From the campus to the ballot box

It’s amazing to me how much this presidential election reflects ideas and conversations that have been percolating around college campuses for the past several years. I often tell students that their movements have an uncanny way of being on the right side of history (OK, I see that I’m begging the question, sue me) and I think that this is being borne out in all caps this year.

Surely I’m reading the election in the context of what I see around me at work, but this is not something buried in subtext. Black Lives Matter, mansplaining, the “right” to offend; all of these have been prominent discussions on campuses—and all are out there in the open in this election for us all to confront. These are certainly not exclusive to college campuses, but it’s fair to say that they have been significant there.
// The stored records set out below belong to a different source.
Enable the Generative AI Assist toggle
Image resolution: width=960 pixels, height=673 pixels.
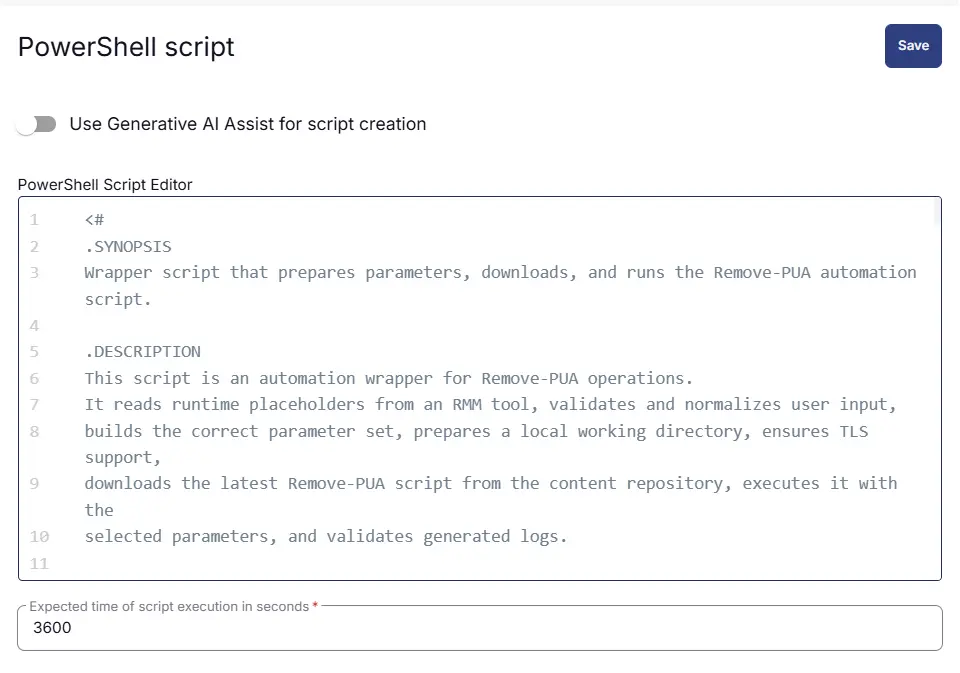coord(37,124)
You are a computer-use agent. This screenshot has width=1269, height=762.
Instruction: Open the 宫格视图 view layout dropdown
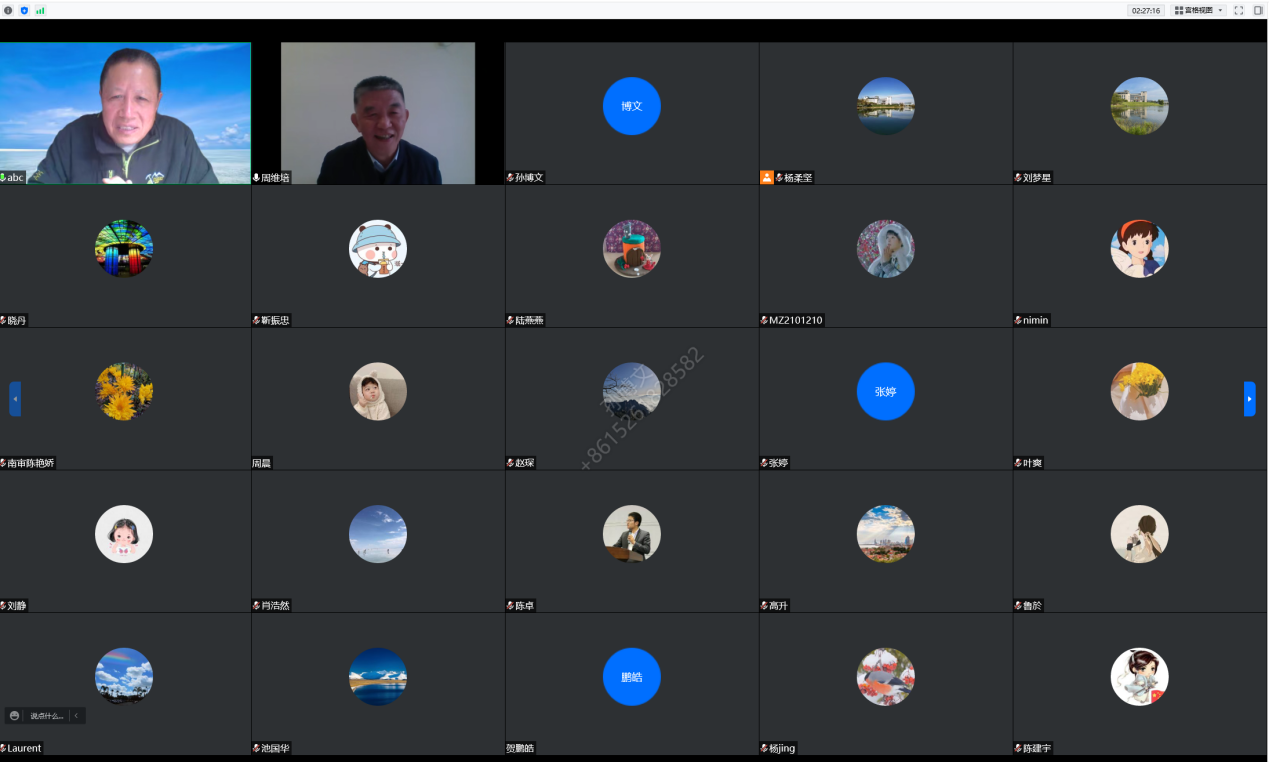(x=1199, y=10)

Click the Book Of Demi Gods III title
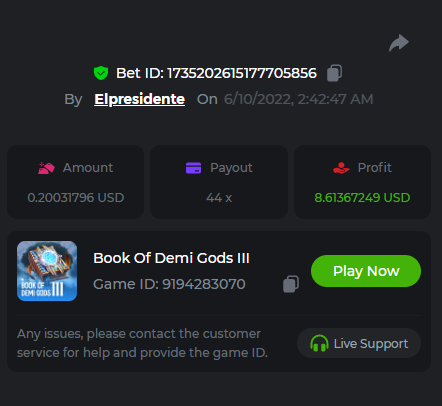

It’s not exactly news that older people vote more and are more conservative. But the “kids these days” flavor is augmented here with a stark divide by skin color and education level that fits neatly into the relationship between campus conversations and the skeptical eye cast on them by the “outside world”. ctnpg7xwyaaqqdx

How many indignant column-filling faux-arguments have we seen on political correctness, safe spaces, and trigger warnings on campus whose fault lines broadly match those of the electorate? To a large extent, they pit privileged white “commentators” against the young and the marginalized.

And each side has their champion. Trump is the very embodiment of the crotchety, overprivileged white guy “telling it like it is” and defending not just the status quo, but a mythical proto-status quo where there was no risk, pain, or poverty and no-one would call you racist for saying racist things.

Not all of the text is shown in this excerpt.